С долей восхищения повествуя об этом, Альбан не скрывал расположения к деятельному правителю, и тем не менее его истинная цель оставалась по-прежнему недостижимой, ибо этой целью было привести всех остальных скандинавских варваров и их вождей в лоно Христовой церкви, да так, чтобы они остались там по убеждению, а не по принуждению со стороны. Разговор утомил Ирландца, слишком много внутренних сил потребовалось для поддержания внешней невозмутимости и придания крайней убедительности сказанному в ответ на вопросы послушника. И он решил закончить свои откровения следующими словами:
— Сын мой, вас северян, сызмальства впитавших веру в своих кровавых богов, сжившихся с ними, совсем не просто заставить уверовать, что Спаситель, бродивший по земле в рубище, защищавший блудниц и исцелявший нищих, превосходит языческих небожителей. Для пришествия веры достаточно лишь короткого промежутка времени, но для её полного приятия и укоренения — годы и десятилетия, поколения… И всё это должно исходить от правителя, ведь он — глава народу своему. А вот то, что теперь, приняв христианскую веру, король Олав уже на равных вступит в круг монархов Европы, — не может оставить его самого равнодушным ни к вере, ни к власти, ни к людям… Да, временами он всё еще полагается на силу своего оружия, но видит Бог, что, став правителем, этот викинг по рождению куда более склонен созидать и пожинать плоды своих трудов, нежели тратить время и людские жизни в кровопролитных походах.
— Но ведь, тогда его вера может и не стать выстраданной по-настоящему! Он обменяет её на выгоды, и вовсе не будет заинтересован убеждаться в истинной силе Христа, таким людям вера во власть с лихвой заменяет веру в Бога, — с жаром возразил Огге.
— Для начала достаточно подвести к купели королеву, а уж затем начать заботиться о спасении души целого народа, который до сих пор разрывается между королём-христианином и королевой-язычницей. И это значит, что он, народ этот, не так уж и един, хотя все зовут друг друга норвежцами.
Послушник уловил нотки напряжения в голосе священника, расценив их как признак усталости, и решил закончить разговор, вставив последнюю фразу.
— Преподобный, Альбан… Я умоляю, вас, не забывать, что мы не в Ирландии, Франкии или Британии и даже не в Исландии. Здесь всё по-другому! Пролитая кровь всегда будет взывать к ответному кровопролитию. И сила железа сегодня, как не прискорбно, выше силы и влияния креста… Да, я верю королю Олаву! И ещё я верю в Христа, но, если засверкает сталь и возникнет угроза вашей жизни или жизни короля, то я не полезу за пояс, в поисках слова Божьего.

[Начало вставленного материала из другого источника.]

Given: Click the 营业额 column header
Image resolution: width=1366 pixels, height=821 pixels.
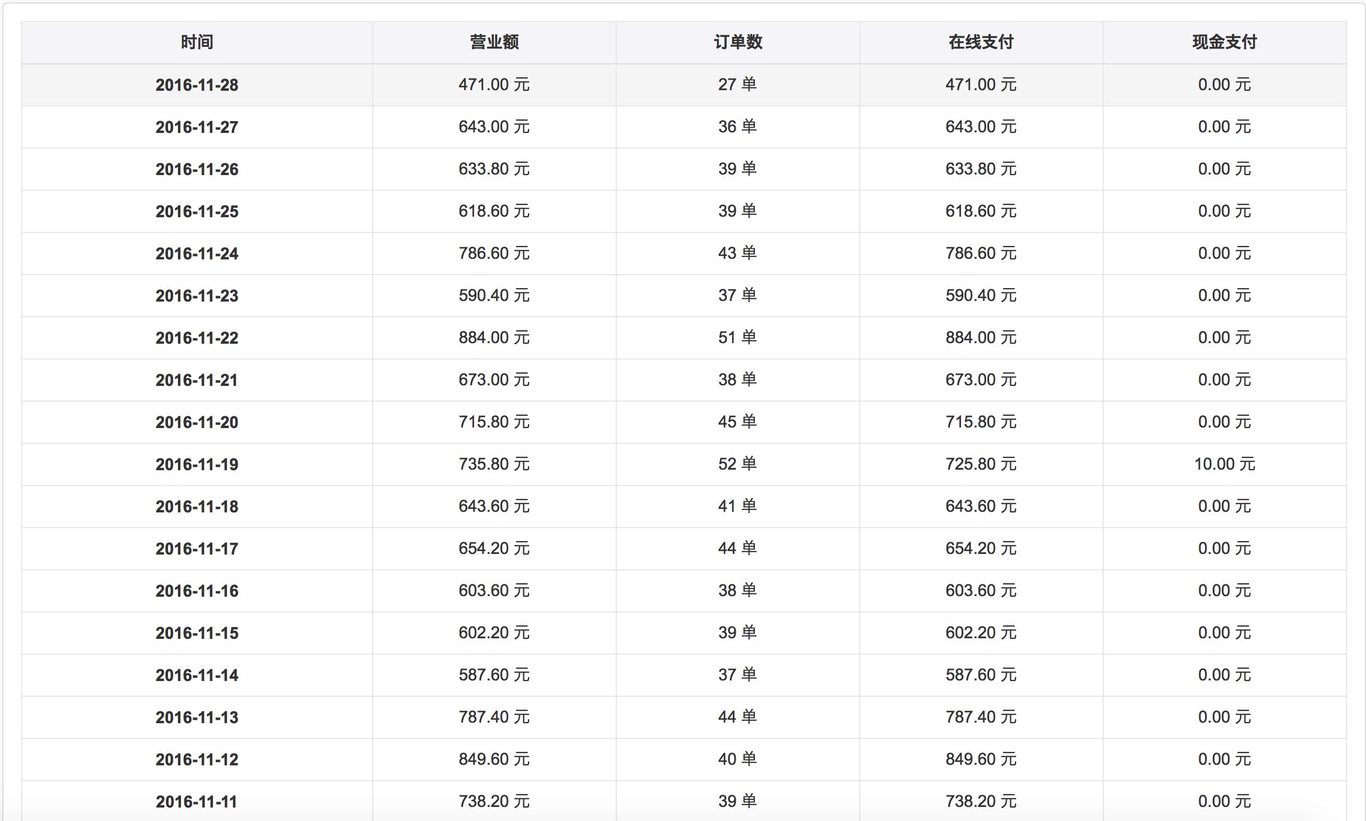Looking at the screenshot, I should point(494,42).
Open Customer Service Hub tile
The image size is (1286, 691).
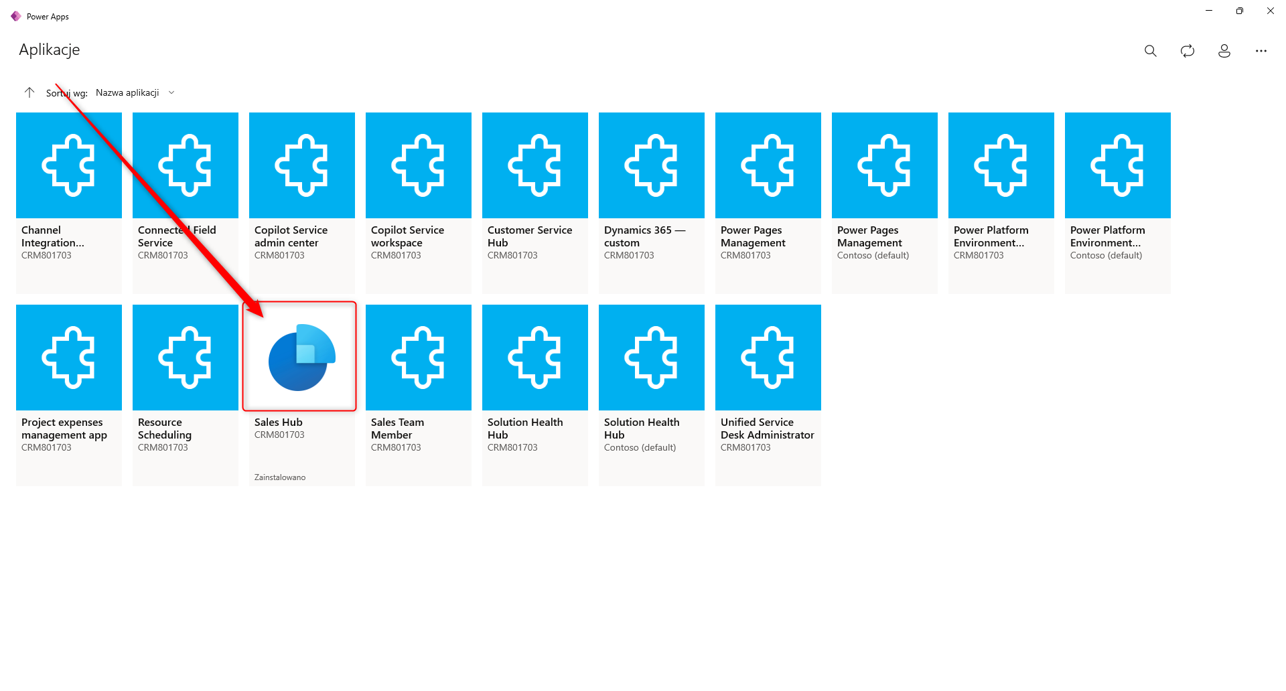pyautogui.click(x=535, y=165)
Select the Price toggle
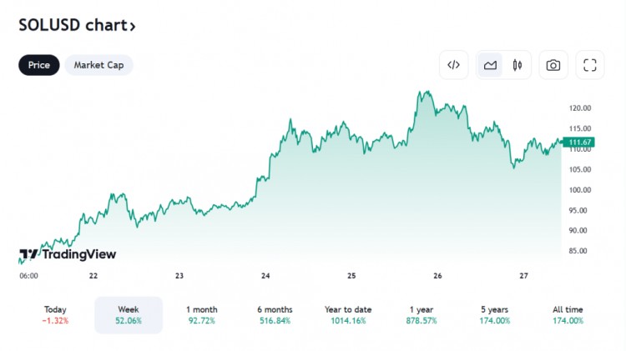This screenshot has width=626, height=351. 38,65
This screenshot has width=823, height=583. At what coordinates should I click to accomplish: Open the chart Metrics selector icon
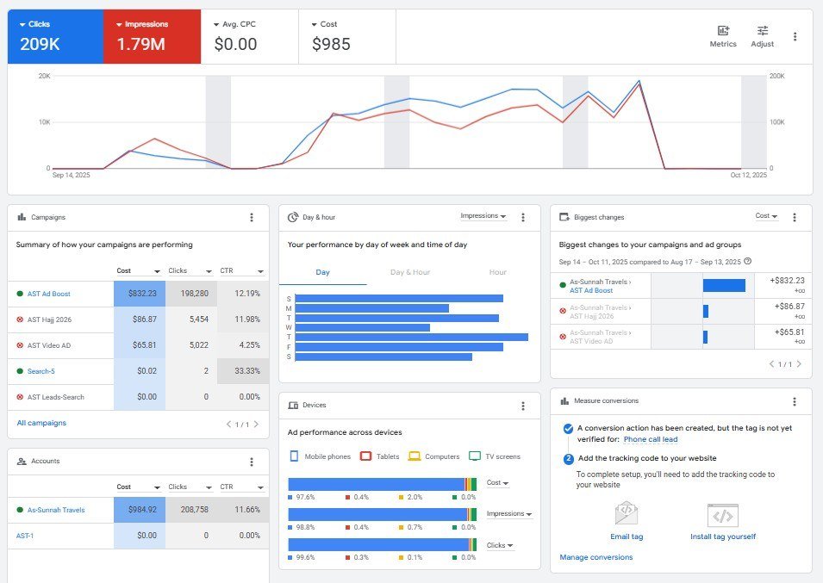click(x=722, y=32)
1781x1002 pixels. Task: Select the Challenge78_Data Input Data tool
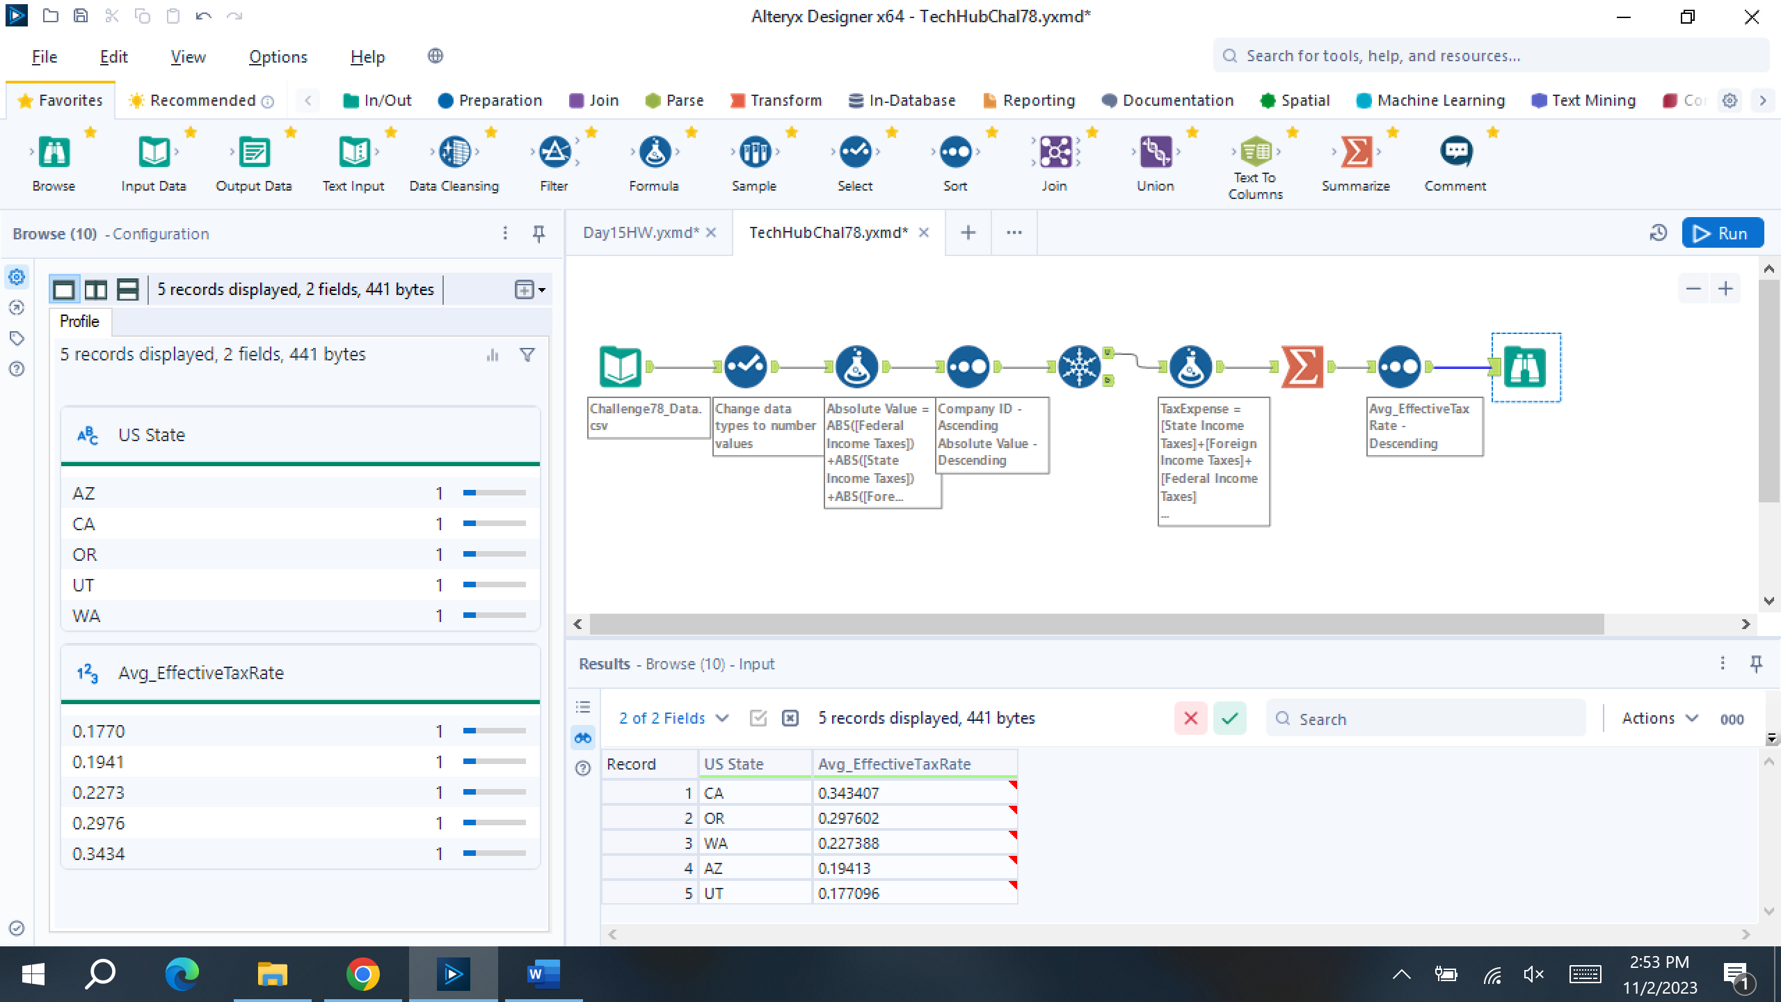click(620, 367)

Мастер Хаки Оспаксон появился внезапно и, отдуваясь от жара и дымного воздуха кузни, позвал священнослужителей к обеду. А послушник Огге опять уловил в его взгляде и голосе тщательно скрываемый интерес. Или может быть кузнецу удалось подслушать их разговор? Вольно или невольно теперь уже не имело значения: Сванссон был начеку, спрятав за благодарной улыбкой насторожённость духа и готовность к любой опасности.